Unfortunately, I've seen an extremity shot with 00 at point blank range. My older brother and I were hunting about 2 miles deep in the Big Thicket north of Cleveland, TX, back in the 1970s. I was a teenager, and my brother had been married about a year. While I was carrying an old Winchester breech-loading single shot 12ga, my brother had a brand new Remington 1100.
We had been out since before dawn, and around 10 am it started getting hot, so we were harching back out to the truck. At one point, we stopped to shed outer layers. My brother sat down on a big fallen tree, his 1100 across his lap - then the rotten side of the log collapsed, and he went over backwards, feet straight up in the air, which would have been funny as hell except for an ear-ringing report from his shotgun.
He gathered himself up, kind of chuckling in embarrassment, took a step and went down immediately.
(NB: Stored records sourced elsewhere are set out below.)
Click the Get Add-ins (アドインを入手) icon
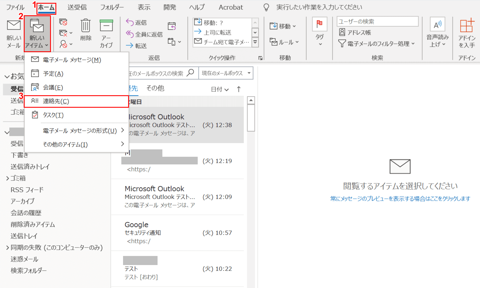 click(x=466, y=26)
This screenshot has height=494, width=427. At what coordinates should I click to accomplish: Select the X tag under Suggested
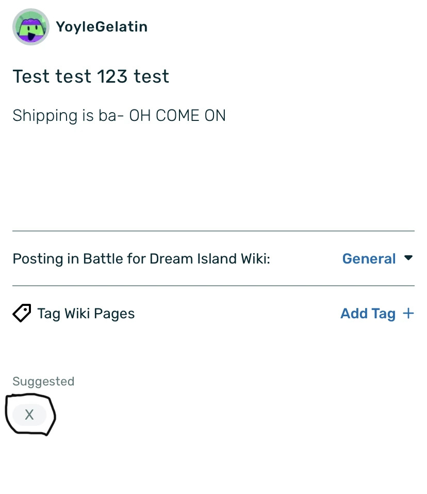point(29,414)
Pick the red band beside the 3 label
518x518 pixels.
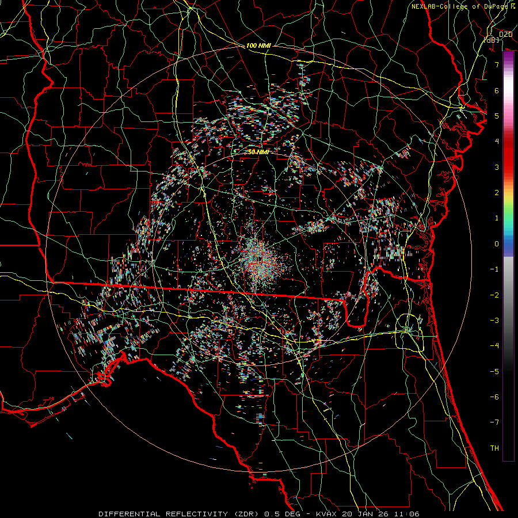tap(508, 167)
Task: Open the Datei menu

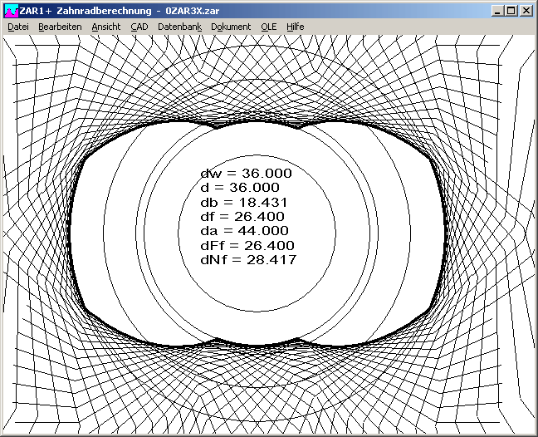Action: 18,27
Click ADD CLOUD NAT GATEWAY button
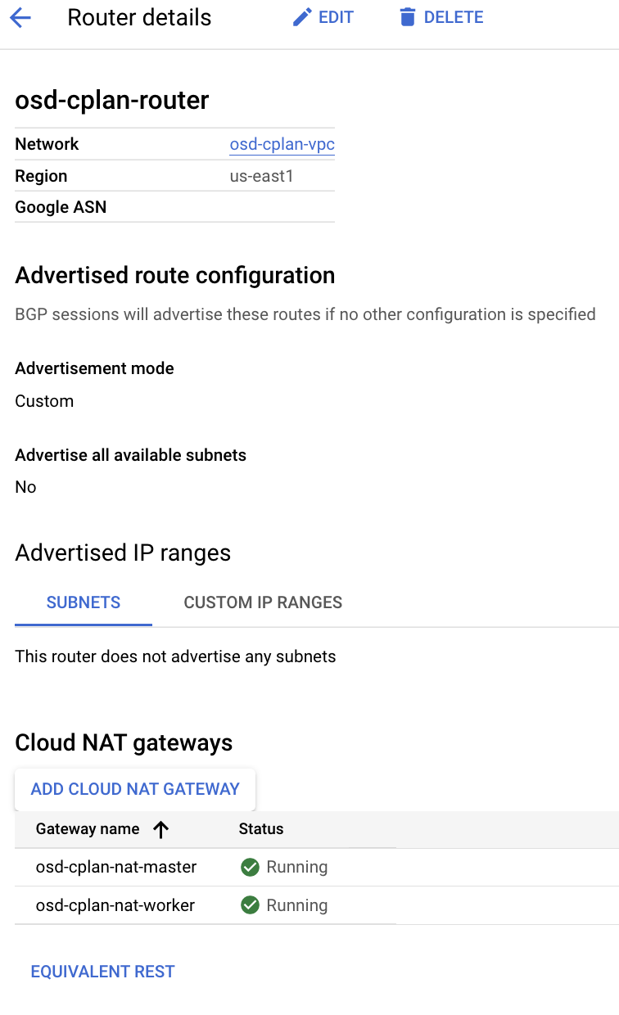 135,789
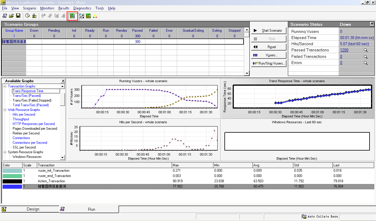Click the blue color swatch in the legend

(12, 187)
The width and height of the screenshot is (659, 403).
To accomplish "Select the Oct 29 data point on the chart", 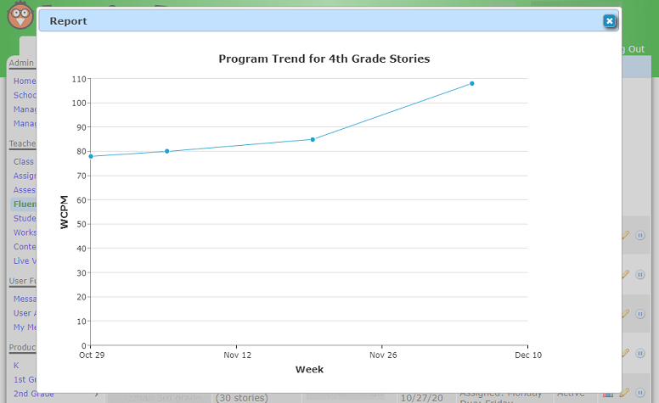I will pyautogui.click(x=91, y=156).
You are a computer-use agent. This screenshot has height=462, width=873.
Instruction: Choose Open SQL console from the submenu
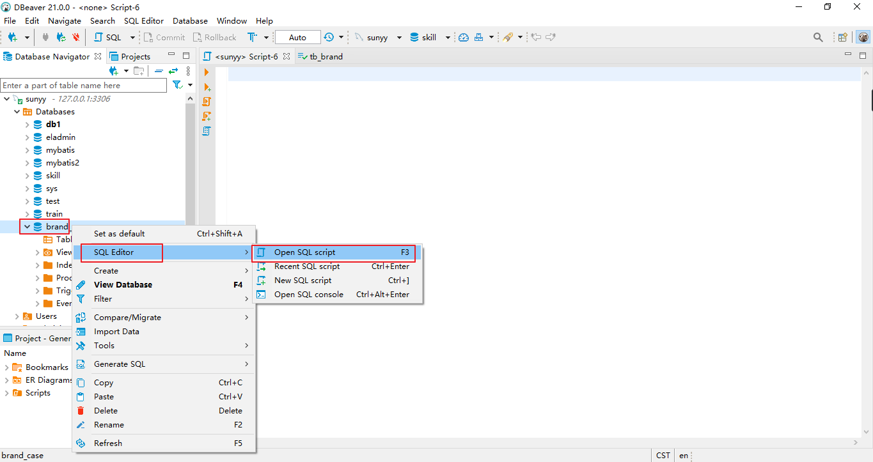(x=308, y=295)
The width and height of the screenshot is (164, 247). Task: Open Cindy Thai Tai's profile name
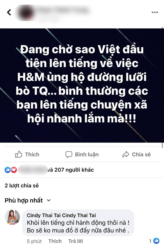[x=61, y=215]
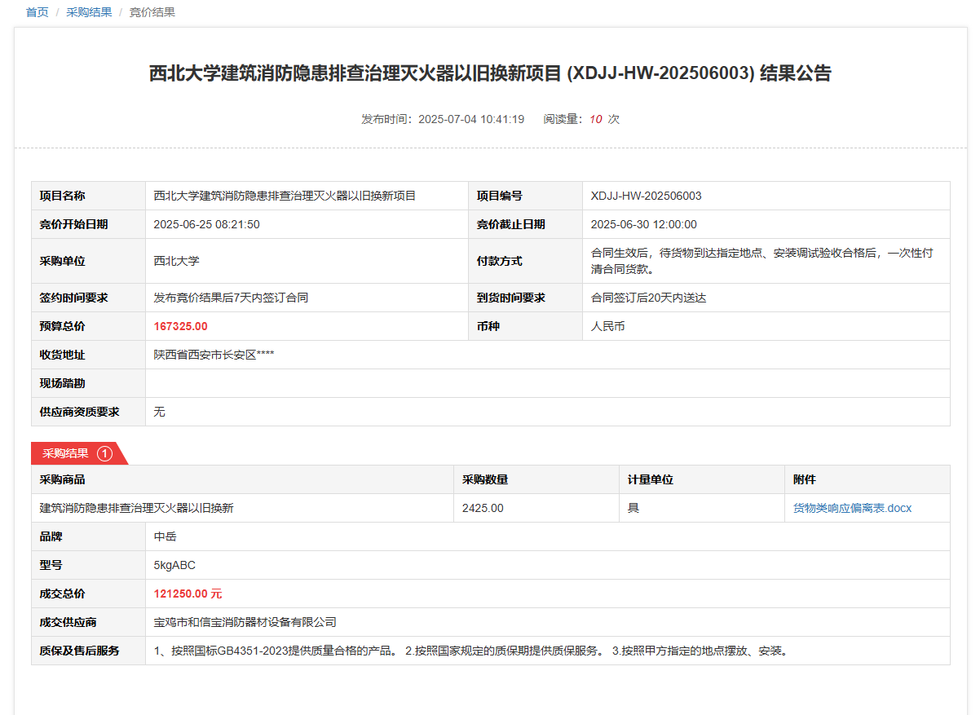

My stomach sank when I spied a perfect black hole the size of a nickel in the arch of his boot - and those were steel reinforced work boots, with steel toes and arches.
Apparently, he didn't realize anything was wrong, except that he couldn't stand up. I said, "James, it's your foot." He looked at me, made a puzzled face, and brought his boot up to examine it - whereupon we both almost fainted in shock. The entire sole of the boot was gone, and the upper part of the boot was empty. Or mostly empty. A stump of dark bluish, exploded meat was in there, and blood was squirting.
Next thing I knew, my brother was standing, and then he was running, crashing through the underbrush, blazing a shorter path to the truck. I was running behind him, picking up stuff as he dropped it. With half his foot blown off, he ran over a mile in crazy shock through dense forest. When I finally caught up to him at the truck, he was unconscious in the front seat, pale as a ghost with blue lips. He was bleeding out.
Well, long story a little bit shorter, I tied off his leg and rushed him in to the hospital in Cleveland, TX, where they stabilized him and shipped him on to the Texas Medical Center in Houston. In a series of operations, they ended up amputating even more of his foot because of gunpowder embedded in the tissues.
Took about a year for him to recover and re-learn how to walk. Then we went huntin' again.